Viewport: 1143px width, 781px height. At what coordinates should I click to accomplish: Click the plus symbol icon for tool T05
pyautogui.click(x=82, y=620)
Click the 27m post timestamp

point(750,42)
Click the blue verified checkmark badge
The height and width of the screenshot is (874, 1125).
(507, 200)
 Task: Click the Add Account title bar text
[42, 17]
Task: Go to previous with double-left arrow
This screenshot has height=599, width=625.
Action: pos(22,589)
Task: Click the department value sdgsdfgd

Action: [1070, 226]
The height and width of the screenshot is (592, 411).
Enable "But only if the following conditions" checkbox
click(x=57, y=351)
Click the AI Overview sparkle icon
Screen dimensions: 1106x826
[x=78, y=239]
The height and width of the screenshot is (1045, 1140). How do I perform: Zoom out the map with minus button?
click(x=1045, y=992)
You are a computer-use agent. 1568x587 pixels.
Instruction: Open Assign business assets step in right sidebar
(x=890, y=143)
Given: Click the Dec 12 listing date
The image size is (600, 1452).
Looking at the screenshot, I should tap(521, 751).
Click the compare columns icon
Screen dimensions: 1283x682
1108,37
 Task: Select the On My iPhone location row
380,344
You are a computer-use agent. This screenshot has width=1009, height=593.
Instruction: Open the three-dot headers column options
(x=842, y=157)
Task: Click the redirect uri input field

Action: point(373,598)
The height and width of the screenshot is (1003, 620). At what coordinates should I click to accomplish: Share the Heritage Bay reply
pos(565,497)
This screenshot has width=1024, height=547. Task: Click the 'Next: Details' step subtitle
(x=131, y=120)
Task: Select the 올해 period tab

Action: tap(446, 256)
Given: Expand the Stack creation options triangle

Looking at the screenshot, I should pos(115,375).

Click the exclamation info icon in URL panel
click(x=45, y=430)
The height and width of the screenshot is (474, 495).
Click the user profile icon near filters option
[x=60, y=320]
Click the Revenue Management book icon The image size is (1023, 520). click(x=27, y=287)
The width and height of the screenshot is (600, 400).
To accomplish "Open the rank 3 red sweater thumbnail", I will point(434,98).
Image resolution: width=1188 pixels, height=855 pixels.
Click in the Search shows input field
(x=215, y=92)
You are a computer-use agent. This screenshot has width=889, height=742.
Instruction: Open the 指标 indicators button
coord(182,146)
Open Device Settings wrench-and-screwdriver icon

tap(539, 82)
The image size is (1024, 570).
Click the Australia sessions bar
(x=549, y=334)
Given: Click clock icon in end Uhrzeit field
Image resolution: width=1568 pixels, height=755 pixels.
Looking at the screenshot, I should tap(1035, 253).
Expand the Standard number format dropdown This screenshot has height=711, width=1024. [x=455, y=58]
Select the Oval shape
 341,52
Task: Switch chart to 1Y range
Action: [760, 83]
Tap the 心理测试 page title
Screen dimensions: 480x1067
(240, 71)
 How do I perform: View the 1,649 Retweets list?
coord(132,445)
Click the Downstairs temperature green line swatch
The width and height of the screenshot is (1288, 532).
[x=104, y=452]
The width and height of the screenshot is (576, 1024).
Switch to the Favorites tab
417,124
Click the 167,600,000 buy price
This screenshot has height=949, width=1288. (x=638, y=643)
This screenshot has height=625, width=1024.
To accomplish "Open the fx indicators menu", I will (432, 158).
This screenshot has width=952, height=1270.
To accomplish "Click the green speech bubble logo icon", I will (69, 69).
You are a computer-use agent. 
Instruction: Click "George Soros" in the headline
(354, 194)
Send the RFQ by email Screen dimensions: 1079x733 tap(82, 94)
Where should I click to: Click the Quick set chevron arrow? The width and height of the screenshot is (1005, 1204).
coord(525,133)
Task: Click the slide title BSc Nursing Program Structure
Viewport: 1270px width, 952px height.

* * *

A word-for-word transcription of the material is required.

Viewport: 1143px width, 781px height. At what coordinates should I click to accomplish: Click the plus symbol icon for tool T05
pyautogui.click(x=82, y=620)
Click the 27m post timestamp

point(750,42)
Click the blue verified checkmark badge
The height and width of the screenshot is (874, 1125).
(507, 200)
 Task: Click the Add Account title bar text
[42, 17]
Task: Go to previous with double-left arrow
This screenshot has height=599, width=625.
Action: pos(22,589)
Task: Click the department value sdgsdfgd

Action: [1070, 226]
The height and width of the screenshot is (592, 411).
Enable "But only if the following conditions" checkbox
click(x=57, y=351)
Click the AI Overview sparkle icon
Screen dimensions: 1106x826
[x=78, y=239]
The height and width of the screenshot is (1045, 1140). How do I perform: Zoom out the map with minus button?
click(x=1045, y=992)
You are a computer-use agent. 1568x587 pixels.
Instruction: Open Assign business assets step in right sidebar
(x=890, y=143)
Given: Click the Dec 12 listing date
The image size is (600, 1452).
Looking at the screenshot, I should tap(521, 751).
Click the compare columns icon
Screen dimensions: 1283x682
1108,37
 Task: Select the On My iPhone location row
380,344
You are a computer-use agent. This screenshot has width=1009, height=593.
Instruction: Open the three-dot headers column options
(x=842, y=157)
Task: Click the redirect uri input field

Action: point(373,598)
The height and width of the screenshot is (1003, 620). At what coordinates should I click to accomplish: Share the Heritage Bay reply
pos(565,497)
This screenshot has width=1024, height=547. Task: Click the 'Next: Details' step subtitle
(x=131, y=120)
Task: Select the 올해 period tab

Action: tap(446, 256)
Given: Expand the Stack creation options triangle

Looking at the screenshot, I should pos(115,375).

Click the exclamation info icon in URL panel
click(x=45, y=430)
The height and width of the screenshot is (474, 495).
Click the user profile icon near filters option
[x=60, y=320]
Click the Revenue Management book icon The image size is (1023, 520). click(x=27, y=287)
The width and height of the screenshot is (600, 400).
To accomplish "Open the rank 3 red sweater thumbnail", I will point(434,98).
Image resolution: width=1188 pixels, height=855 pixels.
Click in the Search shows input field
(x=215, y=92)
You are a computer-use agent. This screenshot has width=889, height=742.
Instruction: Open the 指标 indicators button
coord(182,146)
Open Device Settings wrench-and-screwdriver icon

tap(539, 82)
The image size is (1024, 570).
Click the Australia sessions bar
(x=549, y=334)
Given: Click clock icon in end Uhrzeit field
Image resolution: width=1568 pixels, height=755 pixels.
Looking at the screenshot, I should tap(1035, 253).
Expand the Standard number format dropdown This screenshot has height=711, width=1024. [x=455, y=58]
Select the Oval shape
 341,52
Task: Switch chart to 1Y range
Action: [760, 83]
Tap the 心理测试 page title
Screen dimensions: 480x1067
(240, 71)
 How do I perform: View the 1,649 Retweets list?
coord(132,445)
Click the Downstairs temperature green line swatch
The width and height of the screenshot is (1288, 532).
[x=104, y=452]
The width and height of the screenshot is (576, 1024).
Switch to the Favorites tab
417,124
Click the 167,600,000 buy price
This screenshot has height=949, width=1288. (x=638, y=643)
This screenshot has height=625, width=1024.
To accomplish "Open the fx indicators menu", I will (432, 158).
This screenshot has width=952, height=1270.
To accomplish "Click the green speech bubble logo icon", I will (69, 69).
You are a computer-use agent. 
Instruction: Click "George Soros" in the headline
(354, 194)
Send the RFQ by email Screen dimensions: 1079x733 tap(82, 94)
Where should I click to: Click the Quick set chevron arrow? The width and height of the screenshot is (1005, 1204).
coord(525,133)
Task: Click the slide title BSc Nursing Program Structure
Viewport: 1270px width, 952px height.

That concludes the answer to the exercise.